TEXT PROVIDED:
START

Bellare and Namprempre showed for probabilistic AE that chosen-ciphertext security results from IND-CPA and INT-CTXT security [8]. Fleischmann et al. proved in [19] a generalized theorem for nonce-based AE.

Theorem 3

(Theorem 1 in [19]). Let \(\mathbf {A}\) be a computationally bounded nAE adversary on \(\widetilde{\varPi } \) with access to two oracles \(\mathcal {O} _1\) and \(\mathcal {O} _2\) such that \(\mathbf {A}\) never queries \(\mathcal {O} _1 \hookrightarrow \mathcal {O} _2\); \(\mathbf {A}\) makes at most q queries of total length of at most \(\ell \) blocks and runs in time at most t. Then, there exist an IND-CPA adversary \(\mathbf {A} _1\) on \(\widetilde{\varPi } \) and an INT-CTXT adversary \(\mathbf {A} _2\) on \(\widetilde{\varPi } \), both making at most q queries of at most \(\ell \) blocks and running in time O(t) each, such that

$$\begin{aligned} \mathbf {{Adv}}^{\textsc {nAE}}_{\widetilde{\varPi }}(\mathbf {A}) \le \mathbf {{Adv}}^{\textsc {IND-CPA}}_{\widetilde{\varPi }}(\mathbf {A} _1) + \mathbf {{Adv}}^{\textsc {INT-CTXT}}_{\widetilde{\varPi }}(\mathbf {A} _2). \end{aligned}$$

4.3 Security Definitions for Subtle AE Schemes

Subtle AE (SAE) defines a compound security notion that provides guarantees for privacy and authenticity under the existence of a leakage oracle. It comprises the notions IND-CPA, INT-CTXT, and an additional notion ERR-CCA.

END

GIVEN DATA:

START

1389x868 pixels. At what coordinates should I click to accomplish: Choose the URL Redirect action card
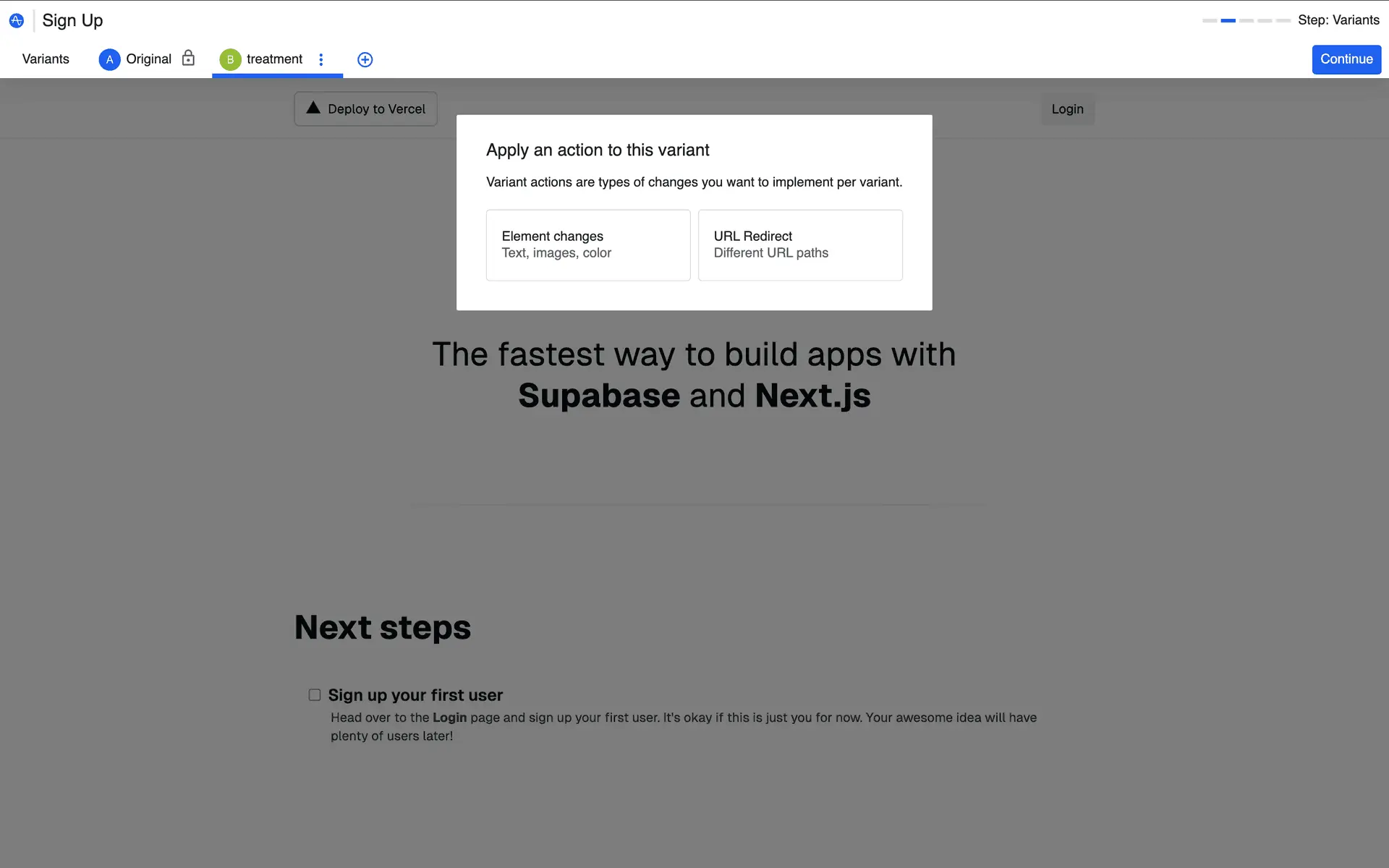pos(800,245)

END

THE TASK:
Write out the passage on authenticated encryption security, unchanged, from "Bellare and Namprempre" to "for nonce-based AE.".

CORRECT RESPONSE:
Bellare and Namprempre showed for probabilistic AE that chosen-ciphertext security results from IND-CPA and INT-CTXT security [8]. Fleischmann et al. proved in [19] a generalized theorem for nonce-based AE.